* _PROBLEM STATEMENT_: Write out exactly, please, the lines from the one containing "Comedor escolar de" to the end of the material.

* _DATA EXTRACTS_:
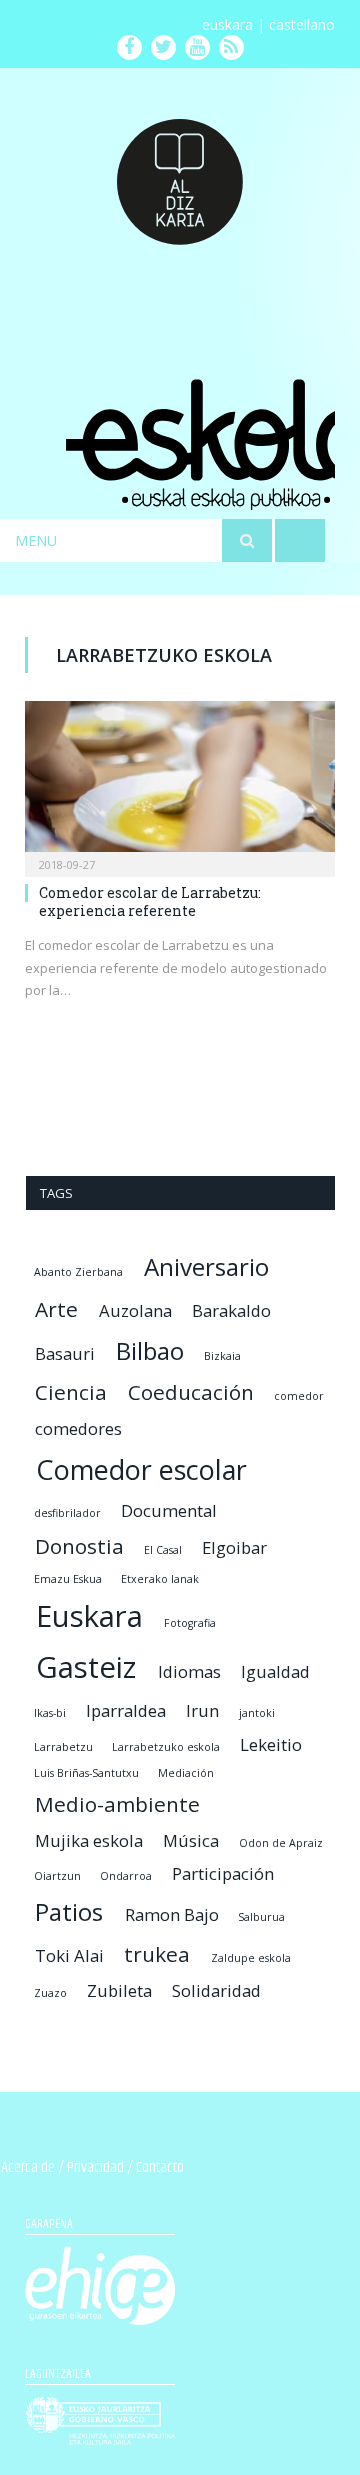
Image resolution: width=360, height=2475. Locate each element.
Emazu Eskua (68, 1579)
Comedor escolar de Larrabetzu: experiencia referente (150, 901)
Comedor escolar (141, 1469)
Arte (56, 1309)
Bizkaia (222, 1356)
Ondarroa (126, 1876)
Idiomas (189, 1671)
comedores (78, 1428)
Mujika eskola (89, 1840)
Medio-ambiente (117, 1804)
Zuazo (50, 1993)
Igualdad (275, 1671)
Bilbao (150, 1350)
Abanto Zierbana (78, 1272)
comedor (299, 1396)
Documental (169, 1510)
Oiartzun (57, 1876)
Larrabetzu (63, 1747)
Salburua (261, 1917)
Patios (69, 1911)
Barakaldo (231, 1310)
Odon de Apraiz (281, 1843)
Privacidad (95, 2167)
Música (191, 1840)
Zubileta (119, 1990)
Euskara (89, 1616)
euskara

* _COMPLETED TASK_:
Comedor escolar de Larrabetzu: experiencia referente (150, 901)
Comedor escolar (141, 1469)
Arte (56, 1309)
Bizkaia (222, 1356)
Ondarroa (126, 1876)
Idiomas (189, 1671)
comedores (78, 1428)
Mujika eskola (89, 1840)
Medio-ambiente (117, 1804)
Zuazo (50, 1993)
Igualdad (275, 1671)
Bilbao (150, 1350)
Abanto Zierbana (78, 1272)
comedor (299, 1396)
Documental (169, 1510)
Oiartzun (57, 1876)
Larrabetzu (63, 1747)
Salburua (261, 1917)
Patios (69, 1911)
Barakaldo (231, 1310)
Odon de Apraiz (281, 1843)
Privacidad (95, 2167)
Música (191, 1840)
Zubileta (119, 1990)
Euskara (89, 1616)
euskara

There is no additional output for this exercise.